Stuff today has been so hilariously abstracted on such thick layers of complexity pressed into neat "simple" blocks that it's almost miraculous anything works day-to-day.
Once you fully internalize that your buggy program is running on a buggy framework, in a buggy language, in a buggy sandbox, on a buggy virtualization, on a buggy file system, scraping along on buggy silicon running buggy microcode, managed by other buggy silicon running buggy firmware, using peripherals with their own buggy silicon and firmwares, with everything happening billions of times per second (a car engine typically doesn’t reach a billion cycles over a 20 year lifespan ), it seems mind bogglingly improbable that anything works at all lol.
The fact that it does work, and can even routinely reach 5 nines, is a testament to the generosity of the universe… and a good argument for making sure that to whatever extent possible, you should write your software to be resistant to random events and erroneous operations. Fail safe/ fail soft, fail and retry, fail and restart. The more resilience we build into our work, the less angst we create in the world.
Yeah, but if it wasn’t there wouldn’t be enough days in a human life to learn to use it.

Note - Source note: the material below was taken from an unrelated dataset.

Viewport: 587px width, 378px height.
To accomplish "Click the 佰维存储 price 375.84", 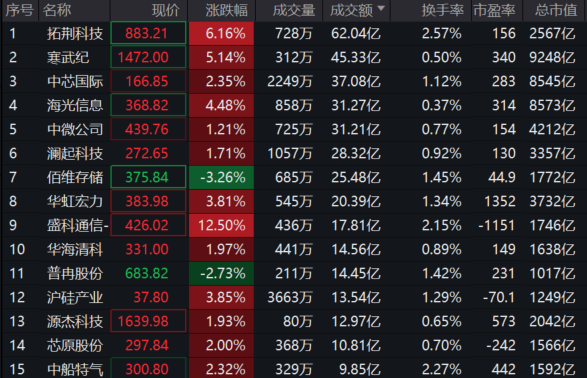I will (x=148, y=177).
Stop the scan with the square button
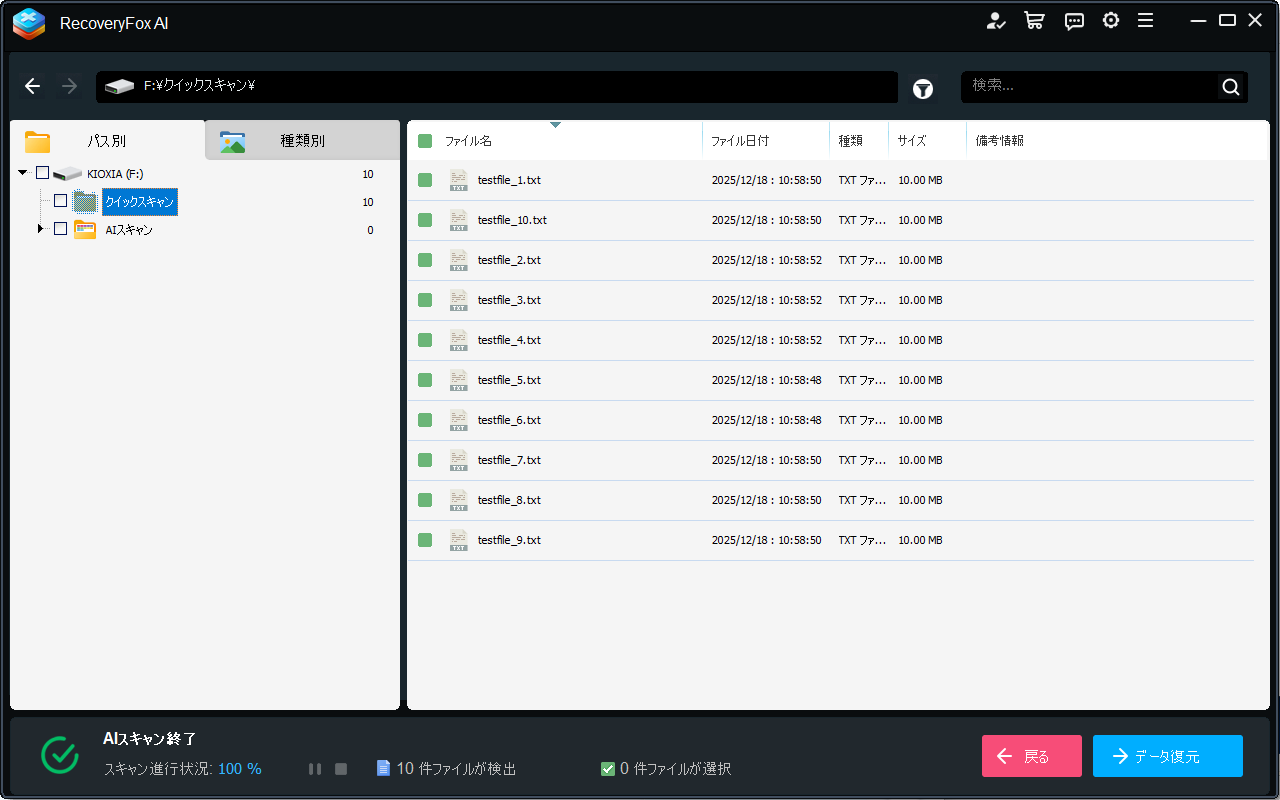The height and width of the screenshot is (800, 1280). pos(341,769)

Everything we create is to save on our most precious resource: human effort and time.
AI is so ridiculously wasteful if you think about it, from a computing point of view. But, it doesn’t require us to write a dedicated piece of code for each new problem, thus it’s saving humans effort and time.
Of course, the question remains, what does come out of all this productivity?

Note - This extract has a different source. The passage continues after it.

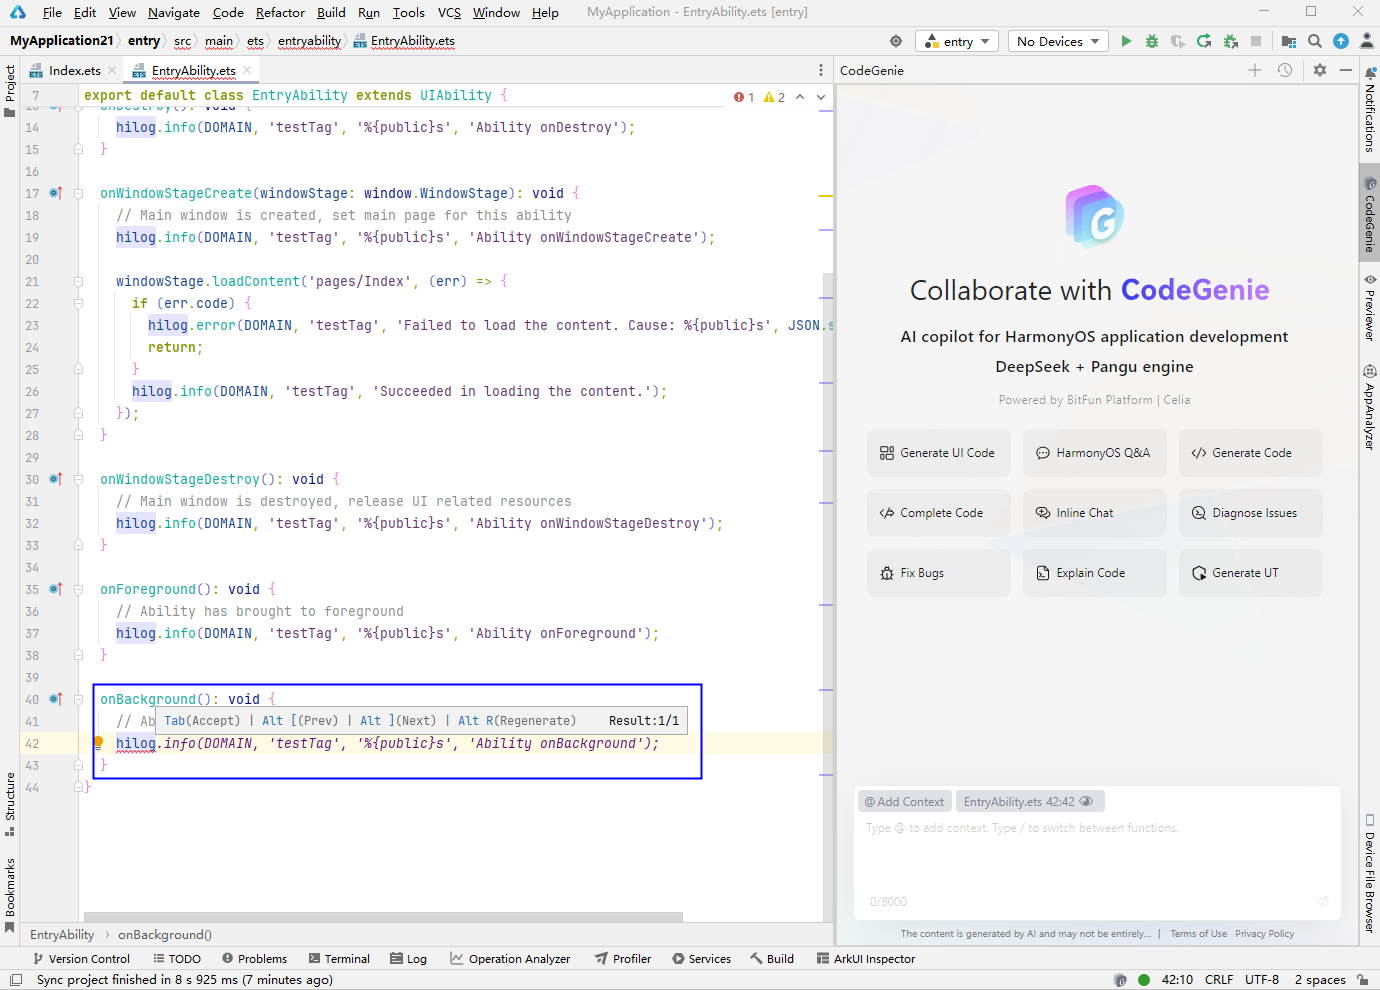Image resolution: width=1380 pixels, height=990 pixels.
Task: Collapse the onWindowStageCreate method fold arrow
Action: point(78,193)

Actually, the amazing thing is the Voyager team has documentation to know how all that stuff built in 1977 works, so they can still maintain it.
So much software nowadays is written like it's a disposable item (and then the company decides to keep using what amounts to a 2006-era paper cup from McDonalds every day in a business-critical process for the next 20 years).

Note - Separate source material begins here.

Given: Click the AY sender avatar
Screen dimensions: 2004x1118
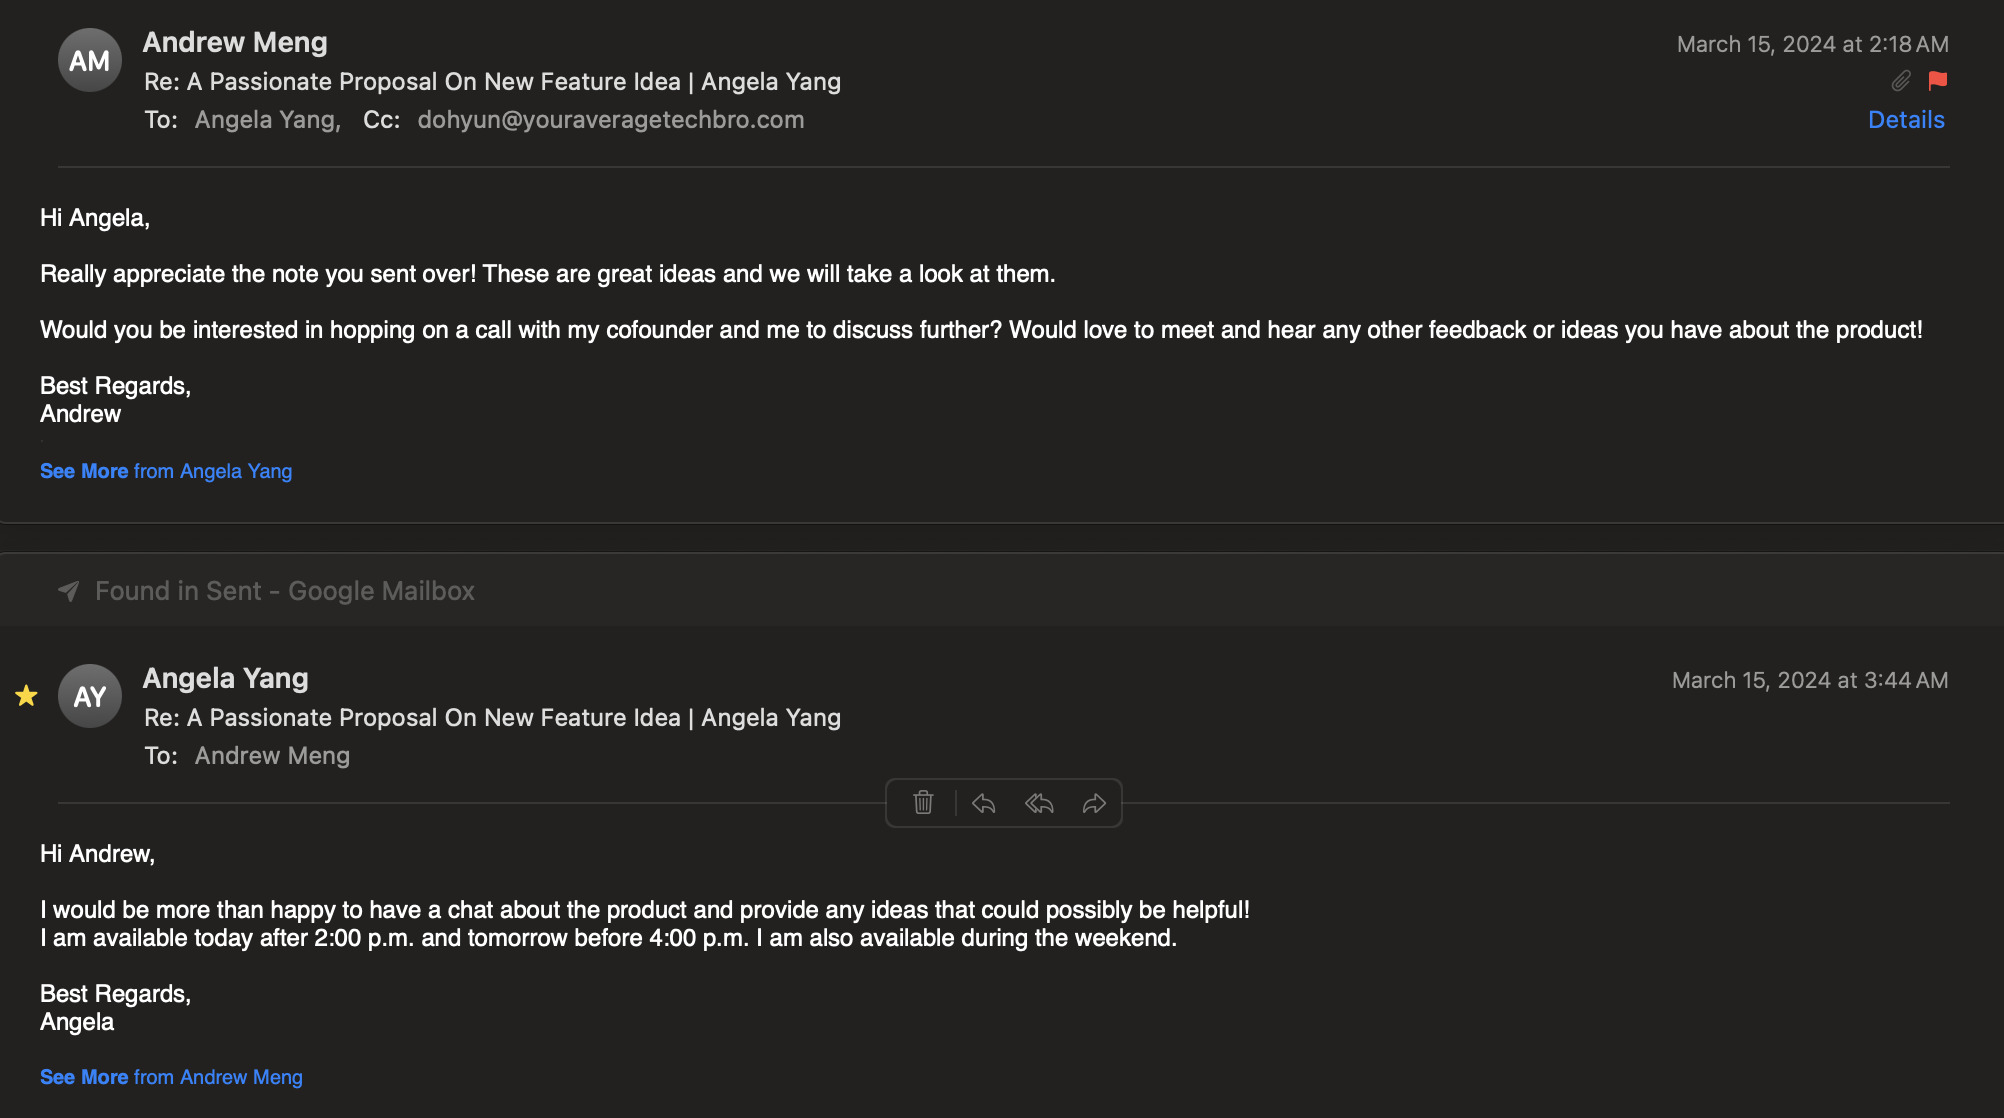Looking at the screenshot, I should coord(90,697).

Actually.... most likely no, unless you fudge the system clock. Root CAs will expire, chains of trust will break and your app most likely won't run unless you very carefully design it to not have any such dependency, not even indirectly through any of the imported libraries you use. Or your browser will throw an error and refuse to start for the same reason.
But hey, maybe you won't even be able to login if you do so through a Google/Microsoft/Apple ID.
...and you use an SSD? Be amazed at how fragile they are. Chances it will be running 45 years are... not good.
This suggests a question: how does the Voyager handle authenticating commands? Whatever crypto they had in 1977 is surely completely broken now. Security by obscurity? Or can anyone with a large enough antenna send commands to it?
The Voyagers’ protocol use no encryption and the specification appears to be public. I’ve linked a PDF of what appears to contain the protocol description below. So anyone with a *large enough* antenna can talk to it. It just happens to be that the “anyone” on earth really is just NASA and its Deep Space Network.
Meh. I tried to npm install and run it. Npm failed with a cryptic error message. I have a built docker image of this so in any case, I can eventually fix it. Was not that important though.
But then again, why the fuck does that fail now?
I had a friend who was convinced that JPEGs would slowly degrade sitting on a disk. This was around 1990s so he would store important things in BMP so they would not degrade.
Your friend was sort of not entirely wrong. A JPEG decoder can do many decisions on how to decode, while a BMP is just pixels. (So then it's "only" a matter of color spaces.)
I haven't experienced this with JPEGs but wouldn't be surprised, as I have experienced it with MP3s. Newer decoders can't play some of my MP3s made with older encoders.
Well, a compliant JPEGs will still open in any reader, but can look slightly different. In a low-resolution image, it could change some fine detail you really cared about.
Ages ago I did some bit flip tests on different image encodings for a school project. It was interesting to see how a single flipped bit would propagate across the image in encodings that relied on similarity to nearby pixels for compression. Really the effect was limited to the frame, but the effects could be striking.
I'm not even sure how to categorize such an amazing known but widely crudded upon truth. It's incredible but this tower of protocols has been quite enduring and allows many many epochs of js to come and go, as time marches on. And it will keep being here.
There's so much scaredness, anger, and mistrust of js. But this tired take was with us, and still is with us, and will keep being with us for a long long long time. Nothing else comes as close to being a media form as HTML+js+css.
Tired take... I promise that if your JS app ran in 2022 and you completely isolated the computer from the internet, your JS app would still run in 2067. This is completely unrelated. Also JS is probably one of the easiest language to repro, if you have a lockfile you're good to go.